La grandeur, la sainteté, la divinité de l’esprit humain sont les caractères dominants de cette philosophie dans la littérature sacrée et primitive de l’Inde. On y respire je ne sais quel souffle à la fois saint, tendre et triste, qui semble avoir traversé plus récemment un Éden refermé sur l’homme. Cette poésie donne l’extase comme l’opium qui croît dans les plaines du Gange. Je me souviens toujours du saint vertige qui me saisit la première fois que des fragments de cette poésie sanscrite tombèrent sous mes yeux. Voilà en quels termes je dépeignis alors moi-même mes impressions.

 « Cette extase, disais-je, est comparable à celle que nous avons éprouvée quelquefois nous-même, en tombant par hasard sur une de ces pages mutilées des livres sacrés de l’Inde, où la pensée de l’homme s’élève si haut, parle si divinement, que cette pensée semble se confondre dans une sorte d’éther intellectuel avec le rayonnement et avec la parole même de Dieu, de ce Dieu qu’elle cherche, qu’elle atteint, qu’elle entrevoit enfin au fond de la nature et du ciel, en jetant un cri de voluptueuse joie et de délicieuse possession du souverain Être.

« Ces demi-pages sont si belles que, s’il y en avait beaucoup de cette nature, elles dégoûteraient l’homme qui les lit de vivre de la vie des sens ; elles suspendraient le battement du pouls dans ses artères, elles lui donneraient l’impatience de l’infini, la passion de mourir pour se trouver plus tôt dans ces régions indescriptibles où l’on entend de tels accents dans de telles ivresses, où l’intelligence bornée se précipite et se conjoint à l’intelligence infinie dans ce murmure extatique des lèvres, puis dans ce silence de l’amour qui est l’anéantissement de tout désir dans la possession de l’être infini, infiniment adoré et infiniment possédé.

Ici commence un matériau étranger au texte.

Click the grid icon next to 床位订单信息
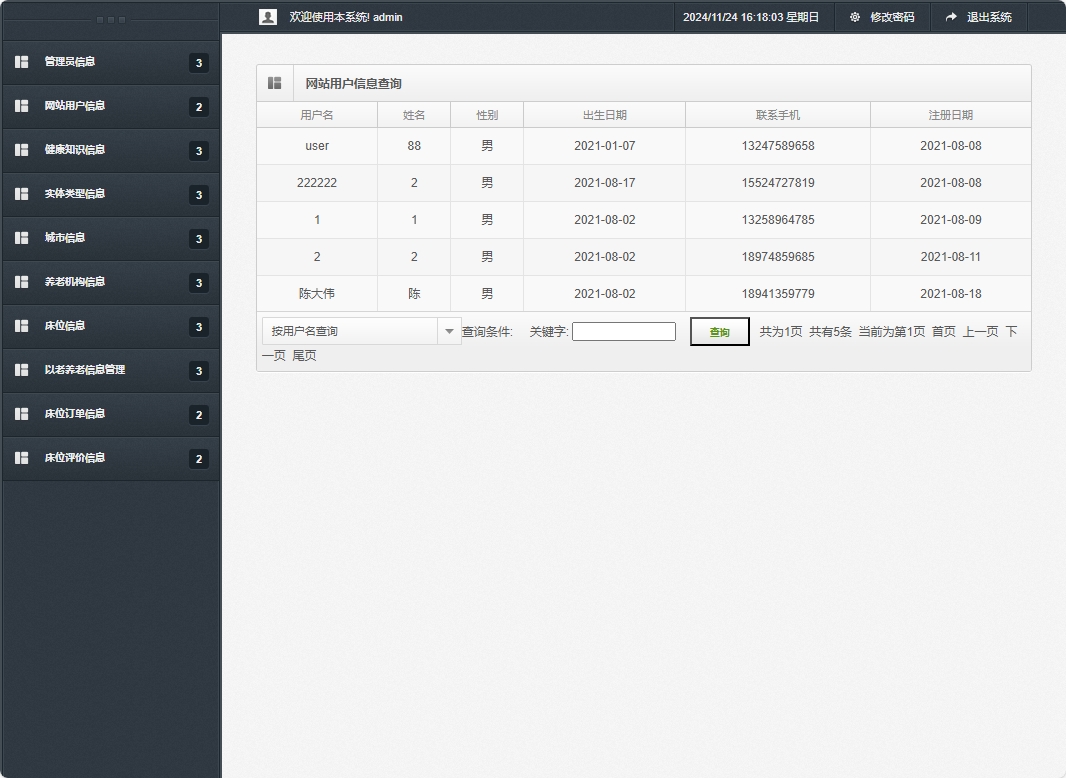This screenshot has height=778, width=1066. click(22, 414)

« Les deux plus fortes impressions littéraires de ce genre furent produites en moi par la lecture de ces pages mystérieuses de l’Inde, vraisemblablement déchirées de quelques livres surhumains, et emportées par le vent des siècles du sommet de l’Himalaya jusqu’à nous.

 « La première fois, j’étais seul dans une petite chambre haute et nue d’une maison de campagne inhabitée, où les maîtres en s’en allant avaient laissé quelques feuilles volantes de brochures et de journaux littéraires éparses et livrées aux rats sur le plancher. L’aurore se levait au loin sur une longue lisière de forêts monotones et sombres que j’apercevais en m’éveillant par ma fenêtre ouverte, à cause de la chaleur d’été. Les rayons presque horizontaux du soleil glissaient sur mon lit ; les hirondelles entraient avec eux, et battaient joyeusement les vitres de leurs ailes. Le vent frais du matin, en tourbillonnant doucement dans la tour, faisait bruire les feuilles de livres et de journaux sur les carreaux de brique comme des gazouillements d’idées qui se réveillent dans l’esprit.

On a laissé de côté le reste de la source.